Which lines of the records below contain the string "magnifier"? Report each of them.

------------------------------------------------------------

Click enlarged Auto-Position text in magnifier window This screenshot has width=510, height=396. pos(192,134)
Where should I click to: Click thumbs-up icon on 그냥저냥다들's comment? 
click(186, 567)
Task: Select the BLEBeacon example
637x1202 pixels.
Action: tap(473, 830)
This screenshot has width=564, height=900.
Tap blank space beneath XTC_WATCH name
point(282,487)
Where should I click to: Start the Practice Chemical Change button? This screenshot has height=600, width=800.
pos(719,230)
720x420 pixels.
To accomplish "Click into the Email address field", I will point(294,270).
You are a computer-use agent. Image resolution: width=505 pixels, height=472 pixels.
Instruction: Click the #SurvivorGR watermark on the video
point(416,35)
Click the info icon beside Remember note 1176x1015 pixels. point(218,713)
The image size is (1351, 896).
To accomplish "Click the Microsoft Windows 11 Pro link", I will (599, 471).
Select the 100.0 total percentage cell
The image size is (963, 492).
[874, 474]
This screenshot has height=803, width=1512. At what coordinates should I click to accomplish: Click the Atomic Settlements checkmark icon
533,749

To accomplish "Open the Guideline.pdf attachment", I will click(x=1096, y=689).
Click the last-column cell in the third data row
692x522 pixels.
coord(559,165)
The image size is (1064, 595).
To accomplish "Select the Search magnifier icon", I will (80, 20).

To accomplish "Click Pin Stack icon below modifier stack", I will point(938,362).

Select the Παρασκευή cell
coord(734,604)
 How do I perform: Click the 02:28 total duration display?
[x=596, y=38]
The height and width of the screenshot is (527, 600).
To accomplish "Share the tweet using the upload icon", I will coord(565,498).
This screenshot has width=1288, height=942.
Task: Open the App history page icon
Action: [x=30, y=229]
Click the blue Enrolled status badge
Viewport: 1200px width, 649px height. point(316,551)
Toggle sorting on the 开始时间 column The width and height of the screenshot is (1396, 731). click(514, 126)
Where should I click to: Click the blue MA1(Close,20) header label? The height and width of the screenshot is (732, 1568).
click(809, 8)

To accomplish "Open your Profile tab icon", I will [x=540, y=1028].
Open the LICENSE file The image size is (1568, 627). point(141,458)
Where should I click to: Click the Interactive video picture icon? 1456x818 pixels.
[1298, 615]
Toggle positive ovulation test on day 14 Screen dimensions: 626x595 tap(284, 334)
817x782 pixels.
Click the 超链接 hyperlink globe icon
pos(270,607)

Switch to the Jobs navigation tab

------------------------------------------------------------

● Written response
Click enlarged Auto-Position text in magnifier window This screenshot has width=510, height=396. pos(192,134)
To accomplish "Select the Search magnifier icon", I will (80, 20).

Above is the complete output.